§ **Supplied passage**:
--------
Marks and Spencer are facing a crisis on the high street (REX)

The boss of high street giant Marks & Spencer has claimed that the store is in need of ‘urgent’ change after a full year-long profits collapse.

But what exactly has gone wrong for the store, and are we at risk of losing one of the high street’s most iconic brands?

Here’s what we know.

What do the latest figures reveal?

M&S has officially reported a 62.1% fall in pre-tax profit to £66.8 million in the year to March 31.

The results come as the storewas dragged down by £321.1 million in costs linked to store closures.

Yesterday, M&S said it will shut more than 100 outlets by 2022 as part of a five-year transformation programme.

What does M&S say is the cause of its problems?

Chief executive Steve Rowe says there is an urgent ‘need for change’ and a plan to ‘restore the basics’ is under way.

Rowe has spoken of ‘transforming our culture’ to make the store a faster, lower cost and more commercial business.

Food shoppers are increasingly turning to rivals, while M&S’ clothing arm has suffered a sales drop of 1.9 percent – directly linked to rivals such as Primark and Next.

M&S will close 100 stores by 2022. (AP Photo/Alastair Grant)

What’s the specific problem with M&S clothing?

In recent years, M&S has failed in an attempt to attract younger consumers, despite glamorous advertising campaigns and well-received collections from models Rosie Huntington-Whiteley and Alexa Chung.

Instead, they have been lured by competitors like Primark and H&M who offer cheaper items – with both stores upping their quality.


What about M&S food?

Until recently M&S’s food offer kept hopes for growth at the retailer alive, but it has been forced to scale back its programme for opening more food outlets.

Margins have also been squeezed by a weaker pound pushing up the cost of stocking the shelves.
--------
§ **Element and text location data**:
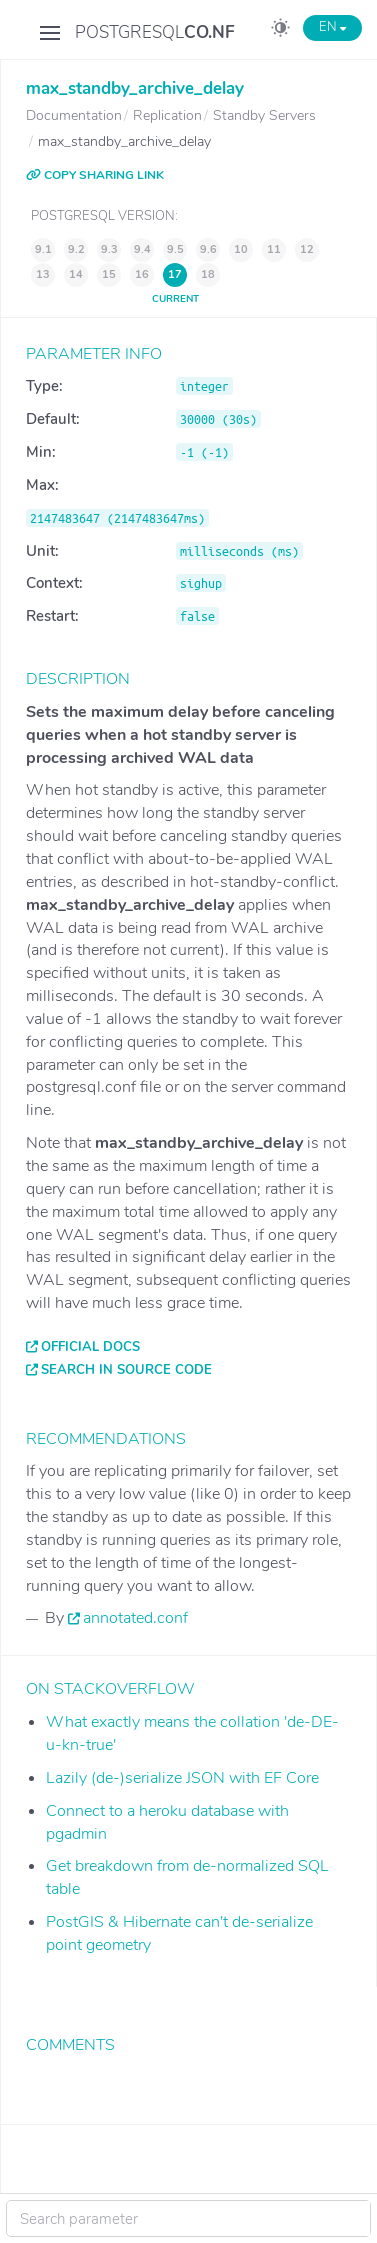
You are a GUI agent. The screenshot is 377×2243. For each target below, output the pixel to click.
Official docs (90, 1347)
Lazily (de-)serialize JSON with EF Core (182, 1778)
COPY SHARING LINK (95, 175)
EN (332, 27)
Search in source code (126, 1370)
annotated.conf (135, 1618)
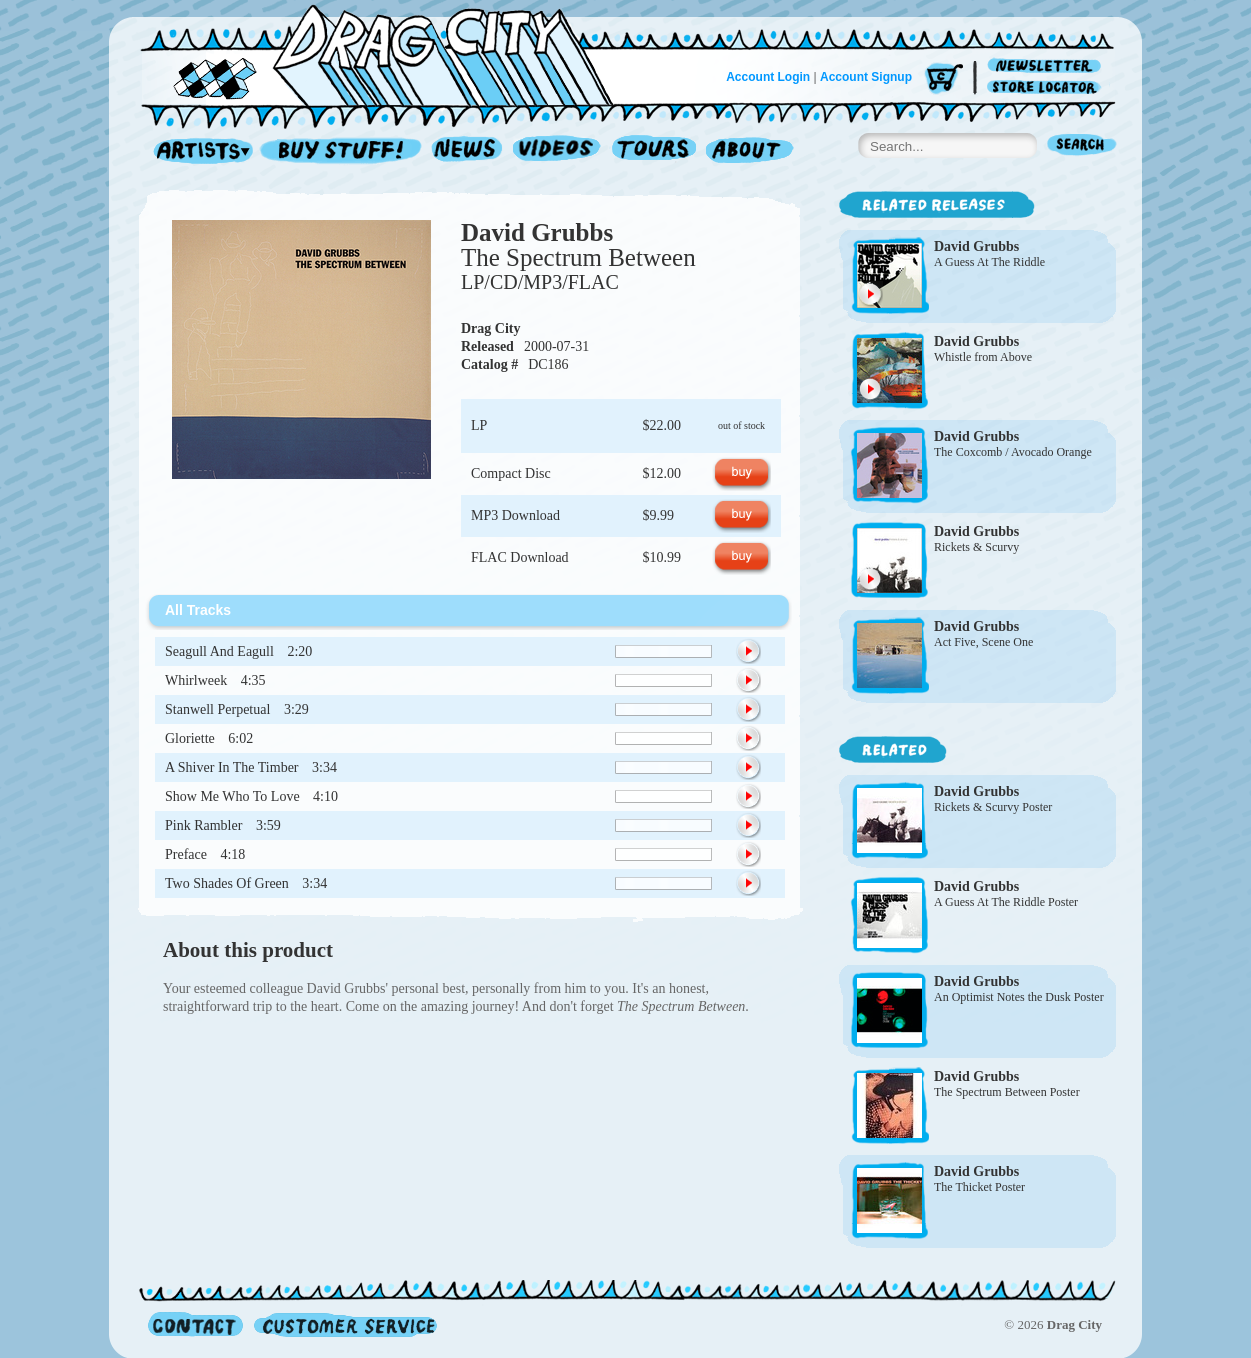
--------
§ **Brief 1**:
Render the entries from the line containing "Lazily (de-)serialize JSON" through the end of the entries as a JSON list of strings, one string per line, omitting blank lines and leaving out the pictures.
§ **Brief 2**:
Continue the article on the difficulties facing Marks & Spencer from the point at which it stops.
The article and the entries are independent of each other and should be treated as separate material.

§ **Final answer 1**:
[
  "Lazily (de-)serialize JSON with EF Core (182, 1778)",
  "COPY SHARING LINK (95, 175)",
  "EN (332, 27)",
  "Search in source code (126, 1370)",
  "annotated.conf (135, 1618)"
]

§ **Final answer 2**:
What do retail analysts say?

Retail analysts claim that all traditional retailers have faced the pressure of rising costs, cautious shoppers and the relentless growth of online competition.

Laith Khalaf, senior analyst at Hargreaves Lansdown, said M&S was ‘simply struggling to make progress in a world where a compelling mobile app is every bit as important as a presence on the high street, and considerably less expensive’.

Aren’t most high street retailers struggling at the moment?

Yes. M&S is far from the only supermarket to report a financial struggle, as the upheaval of Brexit leads to cost pressures and cautious spending on the part of shoppers.

The beginning of the year saw the first January drop in consumer spending since 2013 and a sharp 4% fall in spending on the high street, according to Visa, as Britons continued to cut back on spending.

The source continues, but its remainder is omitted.